## Okuma Parçası
Çelik, Hacı Bektaş Veli'nin felsefesiyle yoğrulmuş toprakların çocuğu olmakla büyük bir gurur duyduğunu dile getirdi.
Her MKYK ve MYK toplantısı sonrası, Diyarbakır anneleri ile ilgili bir gündemleri olduğunu söylediklerini anımsatan Çelik, "Diyarbakır annelerinin vicdan hareketini, vicdan çağrısını hiçbir zaman unutmuyoruz. Onlara bir kere daha hürmetlerimizi gönderiyoruz, saygılarımızı sunuyoruz. Bilsinler ki hepimizin yüreği onlarla beraber, onların acılarını, vicdani çağrılarını en canlı şekilde yaşıyoruz. 3 Eylül 2019'da başlattıkları eylemde çocuklarına kavuşan anneler oldu, kavuşamayanlar oldu ama annelerin gücünün her türlü terör örgütünü yenecek, her türlü provokasyonu, oyunu bozacak bir güce sahip olduğunu bir kere daha görüyoruz. İnşallah ortaya koydukları bu vicdan çağrısı, vicdan eylemiyle hepsi evlatlarına kavuşur." ifadelerini kullandı.
Ömer Çelik, 17 Ağustos depreminin yıldönümü olduğunu anımsatarak depremde yaşananları ve kayıpları hiçbir zaman unutmadıklarını dile getirdi ve hayatını kaybedenlere Allah'tan rahmet diledi. "Deprem değil tedbirsizlik öldürür." ilkesini hiçbir zaman unutmadan tedbirler almaya devam ettiklerini vurgulayan Çelik, bunları kararlılıkla yürütmeyi sürdürdüklerini söyledi.
"Diplomatik nezaketten tamamen uzak"

## Yönergeler
1 – Ömer Çelik'in açıklamalarını aktaran metne göre aşağıdaki soruları kısaca cevaplayın:
(a) Diyarbakır annelerinin eylemi hangi tarihte başladı?
(b) Çelik hangi depremin yıldönümünü anımsattı?
(c) Çelik, tedbir alırken hangi ilkeyi hiç unutmadıklarını vurguladı?
2 – Lütfen kayıtlarda "The width and height of the screenshot is (192, 179)." ifadesinin geçtiği satırdan "Screen dimensions: 212x217 172,134" ifadesinin geçtiği satıra kadar her şeyi, iki uçtaki satırlar da dahil, hiç değiştirmeden yazdırın.

## Verilen Veriler

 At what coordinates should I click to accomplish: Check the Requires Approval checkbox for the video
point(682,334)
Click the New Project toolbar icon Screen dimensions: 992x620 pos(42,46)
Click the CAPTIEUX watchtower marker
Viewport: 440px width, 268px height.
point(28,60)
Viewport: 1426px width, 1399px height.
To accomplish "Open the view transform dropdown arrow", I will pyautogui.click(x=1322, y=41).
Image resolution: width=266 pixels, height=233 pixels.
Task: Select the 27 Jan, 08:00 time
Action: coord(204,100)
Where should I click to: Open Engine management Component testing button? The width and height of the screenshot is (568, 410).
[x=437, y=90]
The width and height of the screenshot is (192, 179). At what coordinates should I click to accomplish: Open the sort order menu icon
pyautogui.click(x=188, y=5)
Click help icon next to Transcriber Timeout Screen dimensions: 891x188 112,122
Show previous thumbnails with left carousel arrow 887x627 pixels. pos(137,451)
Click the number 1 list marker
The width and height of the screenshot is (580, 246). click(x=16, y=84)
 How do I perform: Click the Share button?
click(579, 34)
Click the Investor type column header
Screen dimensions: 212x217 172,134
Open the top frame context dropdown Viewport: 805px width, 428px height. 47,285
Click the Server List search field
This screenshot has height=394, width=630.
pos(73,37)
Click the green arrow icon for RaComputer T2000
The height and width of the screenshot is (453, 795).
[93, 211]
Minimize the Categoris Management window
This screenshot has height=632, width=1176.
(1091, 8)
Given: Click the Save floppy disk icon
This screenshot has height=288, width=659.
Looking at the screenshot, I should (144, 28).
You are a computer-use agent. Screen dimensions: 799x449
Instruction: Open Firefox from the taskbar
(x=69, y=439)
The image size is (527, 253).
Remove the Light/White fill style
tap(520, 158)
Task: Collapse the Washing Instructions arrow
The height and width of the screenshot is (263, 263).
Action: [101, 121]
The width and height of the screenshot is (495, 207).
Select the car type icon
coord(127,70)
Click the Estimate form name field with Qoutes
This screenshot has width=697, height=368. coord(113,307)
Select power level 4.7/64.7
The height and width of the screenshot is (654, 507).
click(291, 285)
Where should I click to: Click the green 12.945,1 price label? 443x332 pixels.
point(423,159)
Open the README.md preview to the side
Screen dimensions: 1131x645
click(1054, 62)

## Cevap Anahtarı
1 –
(a) 3 Eylül 2019
(b) 17 Ağustos depremi
(c) "Deprem değil tedbirsizlik öldürür."

2 –
The width and height of the screenshot is (192, 179). At what coordinates should I click to accomplish: Open the sort order menu icon
pyautogui.click(x=188, y=5)
Click help icon next to Transcriber Timeout Screen dimensions: 891x188 112,122
Show previous thumbnails with left carousel arrow 887x627 pixels. pos(137,451)
Click the number 1 list marker
The width and height of the screenshot is (580, 246). click(x=16, y=84)
 How do I perform: Click the Share button?
click(579, 34)
Click the Investor type column header
Screen dimensions: 212x217 172,134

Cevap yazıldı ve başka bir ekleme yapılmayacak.